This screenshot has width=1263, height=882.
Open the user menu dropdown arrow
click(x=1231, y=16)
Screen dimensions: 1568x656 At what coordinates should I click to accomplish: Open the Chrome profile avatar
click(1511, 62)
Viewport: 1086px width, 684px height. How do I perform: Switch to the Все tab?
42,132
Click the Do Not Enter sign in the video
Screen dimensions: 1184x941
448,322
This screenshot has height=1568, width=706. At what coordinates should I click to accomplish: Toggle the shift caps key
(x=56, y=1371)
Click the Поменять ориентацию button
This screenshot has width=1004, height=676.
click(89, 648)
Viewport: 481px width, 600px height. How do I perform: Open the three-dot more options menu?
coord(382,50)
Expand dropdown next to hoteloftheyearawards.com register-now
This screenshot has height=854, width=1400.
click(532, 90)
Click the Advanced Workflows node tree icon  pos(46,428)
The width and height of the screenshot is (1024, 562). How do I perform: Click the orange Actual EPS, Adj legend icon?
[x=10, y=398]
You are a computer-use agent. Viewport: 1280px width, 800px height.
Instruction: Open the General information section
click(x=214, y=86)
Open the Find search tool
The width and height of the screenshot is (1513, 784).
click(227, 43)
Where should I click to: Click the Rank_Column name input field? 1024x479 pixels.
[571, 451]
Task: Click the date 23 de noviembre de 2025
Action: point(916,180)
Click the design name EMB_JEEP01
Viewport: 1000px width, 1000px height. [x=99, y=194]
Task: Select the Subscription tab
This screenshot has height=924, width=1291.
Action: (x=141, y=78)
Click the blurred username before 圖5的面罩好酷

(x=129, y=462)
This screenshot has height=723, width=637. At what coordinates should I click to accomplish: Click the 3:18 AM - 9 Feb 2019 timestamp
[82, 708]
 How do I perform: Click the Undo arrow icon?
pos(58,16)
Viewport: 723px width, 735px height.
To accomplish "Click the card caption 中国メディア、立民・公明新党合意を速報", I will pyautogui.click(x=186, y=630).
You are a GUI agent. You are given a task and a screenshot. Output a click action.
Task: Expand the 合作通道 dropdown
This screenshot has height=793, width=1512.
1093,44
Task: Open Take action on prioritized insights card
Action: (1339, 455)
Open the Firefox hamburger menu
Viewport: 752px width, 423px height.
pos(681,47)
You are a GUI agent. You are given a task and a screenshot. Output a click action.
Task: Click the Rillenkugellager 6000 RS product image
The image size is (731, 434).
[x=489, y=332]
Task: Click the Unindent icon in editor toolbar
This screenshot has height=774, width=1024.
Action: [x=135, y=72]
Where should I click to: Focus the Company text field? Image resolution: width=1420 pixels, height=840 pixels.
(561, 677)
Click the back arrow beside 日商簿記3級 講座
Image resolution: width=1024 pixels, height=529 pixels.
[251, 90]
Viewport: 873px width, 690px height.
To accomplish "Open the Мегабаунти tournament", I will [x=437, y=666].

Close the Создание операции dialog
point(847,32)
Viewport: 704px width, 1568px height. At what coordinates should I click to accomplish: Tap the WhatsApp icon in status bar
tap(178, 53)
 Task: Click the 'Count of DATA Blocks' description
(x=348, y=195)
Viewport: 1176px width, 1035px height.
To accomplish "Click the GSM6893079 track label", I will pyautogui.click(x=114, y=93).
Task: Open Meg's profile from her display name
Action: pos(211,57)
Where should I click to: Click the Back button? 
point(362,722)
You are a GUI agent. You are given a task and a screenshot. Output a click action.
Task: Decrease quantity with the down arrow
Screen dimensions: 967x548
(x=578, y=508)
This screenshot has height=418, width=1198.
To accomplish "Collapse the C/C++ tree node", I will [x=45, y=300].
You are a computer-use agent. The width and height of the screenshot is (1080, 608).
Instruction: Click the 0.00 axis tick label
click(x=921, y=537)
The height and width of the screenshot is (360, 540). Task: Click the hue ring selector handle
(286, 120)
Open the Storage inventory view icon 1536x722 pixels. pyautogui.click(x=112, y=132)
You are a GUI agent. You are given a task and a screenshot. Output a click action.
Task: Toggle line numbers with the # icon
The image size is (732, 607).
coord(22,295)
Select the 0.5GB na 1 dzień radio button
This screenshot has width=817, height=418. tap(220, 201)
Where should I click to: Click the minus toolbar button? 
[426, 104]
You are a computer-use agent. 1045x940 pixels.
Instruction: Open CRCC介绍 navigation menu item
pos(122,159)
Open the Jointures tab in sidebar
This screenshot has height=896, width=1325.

### Action item
Please let your answer be exactly the lines from the one holding "Open the Storage" through the last line of the entries above, both ends included.

### Answer to this problem
Open the Storage inventory view icon 1536x722 pixels. pyautogui.click(x=112, y=132)
You are a GUI agent. You are given a task and a screenshot. Output a click action.
Task: Toggle line numbers with the # icon
The image size is (732, 607).
coord(22,295)
Select the 0.5GB na 1 dzień radio button
This screenshot has width=817, height=418. tap(220, 201)
Where should I click to: Click the minus toolbar button? 
[426, 104]
You are a computer-use agent. 1045x940 pixels.
Instruction: Open CRCC介绍 navigation menu item
pos(122,159)
Open the Jointures tab in sidebar
This screenshot has height=896, width=1325.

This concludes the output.